> _Brief_
Lines from the line with "Select Aleksandar Mitrovic booking at 90+6" to the line with "Click the General" in the entries below, and only those, must be output exactly, with both ends included.

=== Records to use ===

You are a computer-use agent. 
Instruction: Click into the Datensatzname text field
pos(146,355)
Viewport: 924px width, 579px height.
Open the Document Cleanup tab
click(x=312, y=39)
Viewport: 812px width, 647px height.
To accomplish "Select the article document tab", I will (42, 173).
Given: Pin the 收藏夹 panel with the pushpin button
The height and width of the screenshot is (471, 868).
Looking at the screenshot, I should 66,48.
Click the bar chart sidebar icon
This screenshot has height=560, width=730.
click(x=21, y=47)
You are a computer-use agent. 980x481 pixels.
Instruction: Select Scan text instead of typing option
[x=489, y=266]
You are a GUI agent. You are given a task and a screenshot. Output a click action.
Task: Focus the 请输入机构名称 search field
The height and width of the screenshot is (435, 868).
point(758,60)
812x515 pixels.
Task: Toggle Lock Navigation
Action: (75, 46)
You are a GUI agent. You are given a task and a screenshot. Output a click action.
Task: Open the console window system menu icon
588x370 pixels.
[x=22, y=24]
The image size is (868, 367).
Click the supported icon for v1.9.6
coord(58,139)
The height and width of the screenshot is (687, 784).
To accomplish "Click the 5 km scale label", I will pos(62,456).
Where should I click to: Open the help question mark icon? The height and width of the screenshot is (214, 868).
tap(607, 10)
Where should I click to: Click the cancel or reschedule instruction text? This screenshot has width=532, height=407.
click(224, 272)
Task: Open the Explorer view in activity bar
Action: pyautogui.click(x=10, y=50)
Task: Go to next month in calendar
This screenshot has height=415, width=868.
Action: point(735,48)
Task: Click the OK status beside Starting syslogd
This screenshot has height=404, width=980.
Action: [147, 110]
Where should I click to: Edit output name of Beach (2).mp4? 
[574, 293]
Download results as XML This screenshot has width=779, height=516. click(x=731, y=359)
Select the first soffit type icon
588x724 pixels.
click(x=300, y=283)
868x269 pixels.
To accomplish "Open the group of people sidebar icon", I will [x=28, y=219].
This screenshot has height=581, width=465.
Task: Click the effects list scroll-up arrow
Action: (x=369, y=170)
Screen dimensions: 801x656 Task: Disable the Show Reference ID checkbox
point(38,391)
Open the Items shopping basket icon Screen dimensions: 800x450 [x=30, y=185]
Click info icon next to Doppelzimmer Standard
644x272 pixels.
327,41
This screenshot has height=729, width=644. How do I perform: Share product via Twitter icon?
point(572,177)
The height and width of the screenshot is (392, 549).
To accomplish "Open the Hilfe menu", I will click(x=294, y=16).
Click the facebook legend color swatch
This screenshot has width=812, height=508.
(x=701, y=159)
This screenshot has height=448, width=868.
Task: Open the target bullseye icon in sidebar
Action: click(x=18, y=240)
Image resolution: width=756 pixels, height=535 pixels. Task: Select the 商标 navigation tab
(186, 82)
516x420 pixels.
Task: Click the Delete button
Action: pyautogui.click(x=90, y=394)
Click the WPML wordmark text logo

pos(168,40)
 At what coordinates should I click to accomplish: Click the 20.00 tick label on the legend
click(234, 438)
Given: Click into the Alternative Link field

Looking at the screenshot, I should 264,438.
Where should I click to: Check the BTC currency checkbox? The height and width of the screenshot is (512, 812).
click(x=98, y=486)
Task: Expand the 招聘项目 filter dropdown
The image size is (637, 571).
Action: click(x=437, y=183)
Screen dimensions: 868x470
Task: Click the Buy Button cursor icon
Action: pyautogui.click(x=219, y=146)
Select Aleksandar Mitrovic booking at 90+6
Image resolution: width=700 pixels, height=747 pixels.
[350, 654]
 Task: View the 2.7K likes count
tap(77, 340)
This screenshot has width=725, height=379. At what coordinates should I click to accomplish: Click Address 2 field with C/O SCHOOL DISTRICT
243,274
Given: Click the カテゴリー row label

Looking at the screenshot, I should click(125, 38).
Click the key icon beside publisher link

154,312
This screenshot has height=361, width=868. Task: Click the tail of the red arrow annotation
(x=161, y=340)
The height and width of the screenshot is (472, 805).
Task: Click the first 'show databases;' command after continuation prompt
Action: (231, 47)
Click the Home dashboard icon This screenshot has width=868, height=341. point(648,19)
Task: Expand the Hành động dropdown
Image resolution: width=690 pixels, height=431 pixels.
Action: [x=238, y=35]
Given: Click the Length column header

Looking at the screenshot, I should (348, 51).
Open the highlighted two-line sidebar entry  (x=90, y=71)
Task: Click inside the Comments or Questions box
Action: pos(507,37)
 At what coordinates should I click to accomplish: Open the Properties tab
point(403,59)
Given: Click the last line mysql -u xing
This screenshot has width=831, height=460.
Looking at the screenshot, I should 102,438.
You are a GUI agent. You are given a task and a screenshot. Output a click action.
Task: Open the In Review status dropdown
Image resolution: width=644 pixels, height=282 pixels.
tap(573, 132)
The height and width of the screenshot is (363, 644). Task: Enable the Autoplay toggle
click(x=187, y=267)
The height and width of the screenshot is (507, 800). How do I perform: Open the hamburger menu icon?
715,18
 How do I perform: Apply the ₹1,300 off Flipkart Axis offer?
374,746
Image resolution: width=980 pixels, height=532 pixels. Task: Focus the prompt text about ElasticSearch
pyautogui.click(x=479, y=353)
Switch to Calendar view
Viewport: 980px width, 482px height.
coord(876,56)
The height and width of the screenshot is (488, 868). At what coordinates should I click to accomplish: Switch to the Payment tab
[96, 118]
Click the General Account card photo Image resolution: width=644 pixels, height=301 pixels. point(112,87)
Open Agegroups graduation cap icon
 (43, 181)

===

> _Completed exercise_
Select Aleksandar Mitrovic booking at 90+6
Image resolution: width=700 pixels, height=747 pixels.
[350, 654]
 Task: View the 2.7K likes count
tap(77, 340)
This screenshot has width=725, height=379. At what coordinates should I click to accomplish: Click Address 2 field with C/O SCHOOL DISTRICT
243,274
Given: Click the カテゴリー row label

Looking at the screenshot, I should click(125, 38).
Click the key icon beside publisher link

154,312
This screenshot has height=361, width=868. Task: Click the tail of the red arrow annotation
(x=161, y=340)
The height and width of the screenshot is (472, 805).
Task: Click the first 'show databases;' command after continuation prompt
Action: (231, 47)
Click the Home dashboard icon This screenshot has width=868, height=341. point(648,19)
Task: Expand the Hành động dropdown
Image resolution: width=690 pixels, height=431 pixels.
Action: [x=238, y=35]
Given: Click the Length column header

Looking at the screenshot, I should (348, 51).
Open the highlighted two-line sidebar entry  (x=90, y=71)
Task: Click inside the Comments or Questions box
Action: pos(507,37)
 At what coordinates should I click to accomplish: Open the Properties tab
point(403,59)
Given: Click the last line mysql -u xing
This screenshot has width=831, height=460.
Looking at the screenshot, I should 102,438.
You are a GUI agent. You are given a task and a screenshot. Output a click action.
Task: Open the In Review status dropdown
Image resolution: width=644 pixels, height=282 pixels.
tap(573, 132)
The height and width of the screenshot is (363, 644). Task: Enable the Autoplay toggle
click(x=187, y=267)
The height and width of the screenshot is (507, 800). How do I perform: Open the hamburger menu icon?
715,18
 How do I perform: Apply the ₹1,300 off Flipkart Axis offer?
374,746
Image resolution: width=980 pixels, height=532 pixels. Task: Focus the prompt text about ElasticSearch
pyautogui.click(x=479, y=353)
Switch to Calendar view
Viewport: 980px width, 482px height.
coord(876,56)
The height and width of the screenshot is (488, 868). At what coordinates should I click to accomplish: Switch to the Payment tab
[96, 118]
Click the General Account card photo Image resolution: width=644 pixels, height=301 pixels. point(112,87)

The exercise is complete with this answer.